Many Republicans compare Bush's agenda and style to that of President Reagan, who cut taxes and pushed the cold war to conclusion at the same time.

"President Bush has the courage of his convictions," says Whit Ayres, a Republican strategist based in Atlanta. "It takes a real leader to take actions that he truly believes are in the best interest of the country, then convince the country that he's on the right course."

Mr. Ayres then raises the Reagan analogy: "His statement 'Mr. Gorbachev, tear down this wall' was not the pronouncement of a timid man," says Ayres, citing Mr. Reagan's address to the former president of the Soviet Union and his reference to the Berlin Wall.

Professor Buchanan, at the University of Texas, sees Bush as bolder than Reagan. Ronald Reagan's risk-taking was "primarily rhetorical," he says, while Bush is "putting 200,000 troops on the ground in a distant corner without provocation."

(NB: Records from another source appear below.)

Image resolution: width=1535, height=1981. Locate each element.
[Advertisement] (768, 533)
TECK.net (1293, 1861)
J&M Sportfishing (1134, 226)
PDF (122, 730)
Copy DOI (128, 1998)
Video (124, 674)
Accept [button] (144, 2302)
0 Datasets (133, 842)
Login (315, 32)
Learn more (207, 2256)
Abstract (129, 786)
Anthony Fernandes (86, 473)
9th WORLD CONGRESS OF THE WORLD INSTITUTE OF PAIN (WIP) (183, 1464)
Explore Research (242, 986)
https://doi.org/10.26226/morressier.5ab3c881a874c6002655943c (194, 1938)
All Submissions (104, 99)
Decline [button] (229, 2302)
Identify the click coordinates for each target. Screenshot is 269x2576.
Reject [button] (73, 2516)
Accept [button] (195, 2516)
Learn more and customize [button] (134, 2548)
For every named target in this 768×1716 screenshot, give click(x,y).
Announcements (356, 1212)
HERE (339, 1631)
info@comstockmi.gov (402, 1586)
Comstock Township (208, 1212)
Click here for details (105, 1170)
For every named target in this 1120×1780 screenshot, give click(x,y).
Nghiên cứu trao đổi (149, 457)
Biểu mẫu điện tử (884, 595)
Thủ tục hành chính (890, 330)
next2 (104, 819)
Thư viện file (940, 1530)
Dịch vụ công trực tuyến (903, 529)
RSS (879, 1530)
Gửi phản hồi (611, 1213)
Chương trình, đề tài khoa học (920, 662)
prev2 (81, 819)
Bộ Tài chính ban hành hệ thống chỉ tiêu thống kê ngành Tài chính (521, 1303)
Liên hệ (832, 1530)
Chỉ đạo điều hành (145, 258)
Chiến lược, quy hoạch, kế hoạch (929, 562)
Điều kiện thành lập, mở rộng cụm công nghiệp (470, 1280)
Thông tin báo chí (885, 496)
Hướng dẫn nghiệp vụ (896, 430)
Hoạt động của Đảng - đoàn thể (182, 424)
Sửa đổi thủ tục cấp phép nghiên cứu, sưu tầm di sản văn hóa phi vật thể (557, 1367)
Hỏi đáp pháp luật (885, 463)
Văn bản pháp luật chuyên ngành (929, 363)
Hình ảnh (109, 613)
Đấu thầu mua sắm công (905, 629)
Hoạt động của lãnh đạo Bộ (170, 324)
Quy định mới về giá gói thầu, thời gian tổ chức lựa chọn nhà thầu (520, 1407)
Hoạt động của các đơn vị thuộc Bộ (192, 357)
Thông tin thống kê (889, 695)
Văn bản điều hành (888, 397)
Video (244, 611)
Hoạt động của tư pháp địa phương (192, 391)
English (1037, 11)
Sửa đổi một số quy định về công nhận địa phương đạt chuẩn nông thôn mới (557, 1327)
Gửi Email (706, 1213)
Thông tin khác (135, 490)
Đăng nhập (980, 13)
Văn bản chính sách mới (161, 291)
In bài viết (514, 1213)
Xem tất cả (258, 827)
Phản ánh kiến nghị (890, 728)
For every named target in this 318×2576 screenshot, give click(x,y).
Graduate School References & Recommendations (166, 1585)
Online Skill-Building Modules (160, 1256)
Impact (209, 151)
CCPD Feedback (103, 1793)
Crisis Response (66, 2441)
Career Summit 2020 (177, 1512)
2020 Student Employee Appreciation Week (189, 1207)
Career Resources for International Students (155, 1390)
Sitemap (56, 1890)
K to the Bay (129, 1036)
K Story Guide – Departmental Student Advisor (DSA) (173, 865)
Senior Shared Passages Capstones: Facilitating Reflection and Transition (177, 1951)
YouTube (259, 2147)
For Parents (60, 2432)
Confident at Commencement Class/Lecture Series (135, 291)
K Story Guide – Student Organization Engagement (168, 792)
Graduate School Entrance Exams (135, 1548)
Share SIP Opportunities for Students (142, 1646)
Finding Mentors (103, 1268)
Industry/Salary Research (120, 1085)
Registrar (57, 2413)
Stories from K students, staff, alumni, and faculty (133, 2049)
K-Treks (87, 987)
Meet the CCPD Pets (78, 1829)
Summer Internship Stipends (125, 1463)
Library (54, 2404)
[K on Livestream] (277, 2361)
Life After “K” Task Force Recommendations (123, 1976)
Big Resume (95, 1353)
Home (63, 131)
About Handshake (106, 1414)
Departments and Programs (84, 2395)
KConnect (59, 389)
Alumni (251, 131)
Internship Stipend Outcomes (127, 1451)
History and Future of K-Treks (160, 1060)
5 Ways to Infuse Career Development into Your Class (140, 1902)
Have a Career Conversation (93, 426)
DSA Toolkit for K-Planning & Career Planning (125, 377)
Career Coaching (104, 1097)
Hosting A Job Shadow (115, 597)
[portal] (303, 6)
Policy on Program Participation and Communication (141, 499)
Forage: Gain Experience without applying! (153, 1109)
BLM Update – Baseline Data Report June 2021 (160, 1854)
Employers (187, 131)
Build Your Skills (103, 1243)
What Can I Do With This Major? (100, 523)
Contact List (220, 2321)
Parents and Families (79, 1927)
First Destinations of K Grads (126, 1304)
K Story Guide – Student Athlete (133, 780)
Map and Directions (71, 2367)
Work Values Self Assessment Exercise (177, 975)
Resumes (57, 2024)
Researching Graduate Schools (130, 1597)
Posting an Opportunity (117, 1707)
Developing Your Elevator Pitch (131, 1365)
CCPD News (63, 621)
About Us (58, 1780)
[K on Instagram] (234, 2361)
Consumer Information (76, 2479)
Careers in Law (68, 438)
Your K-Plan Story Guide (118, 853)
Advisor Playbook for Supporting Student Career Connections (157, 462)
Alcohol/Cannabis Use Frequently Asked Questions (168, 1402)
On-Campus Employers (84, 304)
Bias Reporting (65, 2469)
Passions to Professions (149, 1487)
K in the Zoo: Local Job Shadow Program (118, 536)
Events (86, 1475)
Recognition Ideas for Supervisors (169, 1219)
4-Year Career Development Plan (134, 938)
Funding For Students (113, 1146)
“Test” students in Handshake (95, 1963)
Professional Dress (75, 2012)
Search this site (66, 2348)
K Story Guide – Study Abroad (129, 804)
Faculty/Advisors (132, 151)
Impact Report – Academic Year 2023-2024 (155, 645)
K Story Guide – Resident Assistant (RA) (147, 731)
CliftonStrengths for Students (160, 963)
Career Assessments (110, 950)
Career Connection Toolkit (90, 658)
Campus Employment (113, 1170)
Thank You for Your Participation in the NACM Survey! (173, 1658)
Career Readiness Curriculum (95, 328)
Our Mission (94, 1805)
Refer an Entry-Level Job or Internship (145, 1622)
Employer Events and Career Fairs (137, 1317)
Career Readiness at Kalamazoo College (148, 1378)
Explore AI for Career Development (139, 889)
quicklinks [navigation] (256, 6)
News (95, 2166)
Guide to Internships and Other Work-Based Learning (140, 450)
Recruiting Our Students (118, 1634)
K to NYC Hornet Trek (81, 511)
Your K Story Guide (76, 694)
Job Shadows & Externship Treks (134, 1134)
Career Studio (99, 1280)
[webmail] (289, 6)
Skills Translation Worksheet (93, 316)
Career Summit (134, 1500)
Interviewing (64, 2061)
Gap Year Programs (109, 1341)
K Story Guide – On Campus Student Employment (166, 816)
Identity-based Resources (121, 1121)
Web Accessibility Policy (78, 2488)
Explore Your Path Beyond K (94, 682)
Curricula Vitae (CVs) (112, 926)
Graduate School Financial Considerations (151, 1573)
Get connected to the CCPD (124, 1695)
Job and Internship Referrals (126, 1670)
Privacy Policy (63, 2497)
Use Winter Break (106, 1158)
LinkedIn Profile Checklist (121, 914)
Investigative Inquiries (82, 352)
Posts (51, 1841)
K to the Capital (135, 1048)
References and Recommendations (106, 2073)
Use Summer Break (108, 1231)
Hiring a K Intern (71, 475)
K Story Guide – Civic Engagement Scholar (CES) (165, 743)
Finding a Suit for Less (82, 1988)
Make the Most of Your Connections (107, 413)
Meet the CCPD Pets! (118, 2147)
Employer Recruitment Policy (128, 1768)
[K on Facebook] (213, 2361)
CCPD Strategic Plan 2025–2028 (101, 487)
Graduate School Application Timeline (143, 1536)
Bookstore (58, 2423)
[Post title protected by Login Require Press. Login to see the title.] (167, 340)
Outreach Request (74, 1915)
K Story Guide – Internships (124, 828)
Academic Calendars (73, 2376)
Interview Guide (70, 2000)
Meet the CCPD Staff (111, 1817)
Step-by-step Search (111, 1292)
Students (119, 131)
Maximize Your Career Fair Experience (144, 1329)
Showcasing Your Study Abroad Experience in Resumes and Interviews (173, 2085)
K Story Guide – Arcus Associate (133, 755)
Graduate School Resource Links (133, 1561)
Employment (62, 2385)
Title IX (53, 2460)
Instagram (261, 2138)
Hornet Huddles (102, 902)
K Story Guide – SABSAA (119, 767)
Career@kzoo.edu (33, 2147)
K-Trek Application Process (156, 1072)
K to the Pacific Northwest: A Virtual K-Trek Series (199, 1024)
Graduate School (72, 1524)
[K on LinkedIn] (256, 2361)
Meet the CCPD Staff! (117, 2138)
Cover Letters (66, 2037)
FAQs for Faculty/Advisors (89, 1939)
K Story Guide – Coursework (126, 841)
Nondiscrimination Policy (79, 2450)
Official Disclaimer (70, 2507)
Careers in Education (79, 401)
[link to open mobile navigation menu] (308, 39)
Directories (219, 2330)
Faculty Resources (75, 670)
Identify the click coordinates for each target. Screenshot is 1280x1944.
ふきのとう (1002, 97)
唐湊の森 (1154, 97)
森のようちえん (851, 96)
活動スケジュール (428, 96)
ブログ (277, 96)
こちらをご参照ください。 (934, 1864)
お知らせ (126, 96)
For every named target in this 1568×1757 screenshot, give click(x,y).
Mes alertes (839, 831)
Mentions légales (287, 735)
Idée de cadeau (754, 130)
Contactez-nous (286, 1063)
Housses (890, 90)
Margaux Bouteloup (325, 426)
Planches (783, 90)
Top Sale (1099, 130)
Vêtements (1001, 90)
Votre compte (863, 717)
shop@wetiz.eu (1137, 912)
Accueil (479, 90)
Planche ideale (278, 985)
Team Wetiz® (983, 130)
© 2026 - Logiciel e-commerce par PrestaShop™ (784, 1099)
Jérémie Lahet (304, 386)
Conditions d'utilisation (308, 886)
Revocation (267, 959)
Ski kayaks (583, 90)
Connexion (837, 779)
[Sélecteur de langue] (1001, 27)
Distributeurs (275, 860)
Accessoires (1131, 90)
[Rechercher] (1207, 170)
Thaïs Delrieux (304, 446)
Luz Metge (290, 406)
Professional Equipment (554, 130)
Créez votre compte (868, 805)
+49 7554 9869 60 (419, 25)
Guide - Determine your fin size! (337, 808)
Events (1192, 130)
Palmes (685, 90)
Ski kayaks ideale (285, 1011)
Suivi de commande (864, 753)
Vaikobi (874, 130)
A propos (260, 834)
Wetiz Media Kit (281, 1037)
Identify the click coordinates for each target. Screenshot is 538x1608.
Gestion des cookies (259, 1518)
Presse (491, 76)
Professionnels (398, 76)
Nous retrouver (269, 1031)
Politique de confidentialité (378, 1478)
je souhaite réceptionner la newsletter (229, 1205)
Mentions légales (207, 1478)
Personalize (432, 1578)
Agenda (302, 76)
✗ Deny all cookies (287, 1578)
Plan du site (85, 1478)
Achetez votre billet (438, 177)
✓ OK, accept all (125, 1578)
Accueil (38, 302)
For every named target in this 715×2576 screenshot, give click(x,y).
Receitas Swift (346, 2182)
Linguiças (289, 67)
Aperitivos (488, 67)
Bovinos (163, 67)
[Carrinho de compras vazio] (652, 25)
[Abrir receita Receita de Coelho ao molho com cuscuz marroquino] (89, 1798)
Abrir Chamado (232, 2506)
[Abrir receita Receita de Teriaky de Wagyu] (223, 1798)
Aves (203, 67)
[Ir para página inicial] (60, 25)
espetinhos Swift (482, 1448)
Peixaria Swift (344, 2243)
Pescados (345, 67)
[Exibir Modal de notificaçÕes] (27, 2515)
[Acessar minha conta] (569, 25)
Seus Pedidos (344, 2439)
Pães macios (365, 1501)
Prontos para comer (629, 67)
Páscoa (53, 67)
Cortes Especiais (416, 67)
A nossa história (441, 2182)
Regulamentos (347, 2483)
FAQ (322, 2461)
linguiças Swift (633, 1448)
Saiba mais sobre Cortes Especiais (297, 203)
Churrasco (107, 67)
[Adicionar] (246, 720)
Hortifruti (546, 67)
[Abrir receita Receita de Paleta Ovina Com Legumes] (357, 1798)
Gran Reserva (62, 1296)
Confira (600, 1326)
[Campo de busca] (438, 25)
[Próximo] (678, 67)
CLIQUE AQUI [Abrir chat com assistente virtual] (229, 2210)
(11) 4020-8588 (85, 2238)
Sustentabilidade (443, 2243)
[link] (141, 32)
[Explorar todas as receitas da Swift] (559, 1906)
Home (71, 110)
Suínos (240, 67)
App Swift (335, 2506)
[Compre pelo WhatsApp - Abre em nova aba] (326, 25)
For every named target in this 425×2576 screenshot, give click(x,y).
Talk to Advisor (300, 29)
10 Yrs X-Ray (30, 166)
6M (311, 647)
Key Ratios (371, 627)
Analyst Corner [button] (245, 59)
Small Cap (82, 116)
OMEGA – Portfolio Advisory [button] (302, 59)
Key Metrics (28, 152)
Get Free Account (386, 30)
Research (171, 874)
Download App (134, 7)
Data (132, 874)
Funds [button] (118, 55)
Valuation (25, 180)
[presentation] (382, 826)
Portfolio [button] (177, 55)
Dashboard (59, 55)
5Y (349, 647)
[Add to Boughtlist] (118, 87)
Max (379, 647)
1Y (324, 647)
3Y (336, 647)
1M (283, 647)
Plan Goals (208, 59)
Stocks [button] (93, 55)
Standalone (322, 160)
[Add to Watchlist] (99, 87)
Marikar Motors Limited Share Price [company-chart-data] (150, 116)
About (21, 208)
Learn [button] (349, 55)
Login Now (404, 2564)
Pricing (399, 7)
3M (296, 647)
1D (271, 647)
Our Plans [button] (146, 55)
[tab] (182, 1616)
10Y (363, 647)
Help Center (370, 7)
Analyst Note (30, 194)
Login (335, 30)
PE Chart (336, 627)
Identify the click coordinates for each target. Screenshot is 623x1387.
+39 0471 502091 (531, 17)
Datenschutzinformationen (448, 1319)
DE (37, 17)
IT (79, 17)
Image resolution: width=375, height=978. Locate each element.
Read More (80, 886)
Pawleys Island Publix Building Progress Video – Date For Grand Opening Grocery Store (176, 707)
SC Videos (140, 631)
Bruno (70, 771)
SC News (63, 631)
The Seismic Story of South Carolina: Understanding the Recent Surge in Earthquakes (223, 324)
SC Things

In addition, analysts note, while Reagan did cut taxes while building up the military, he also raised taxes later. No one is predicting Bush will do the same - in part because a tax increase helped deal a mortal blow to his father's presidency. By all accounts, the subtext for the current President Bush's ambitious plans is the failure of the first President Bush to put forth a bold agenda after his Gulf War triumph. This president's advisers are seeing to it that the public perceives the son differently.

The problem now, says presidential historian Robert Dallek, is that the American public isn't paying attention. It's just seeing "bold" without seeing the details.

"He's going to fight a war in Iraq, turn it into a democracy, remake the Middle East, and solve the Palestinian-Israeli problem," says Mr. Dallek. "This is a fantasy."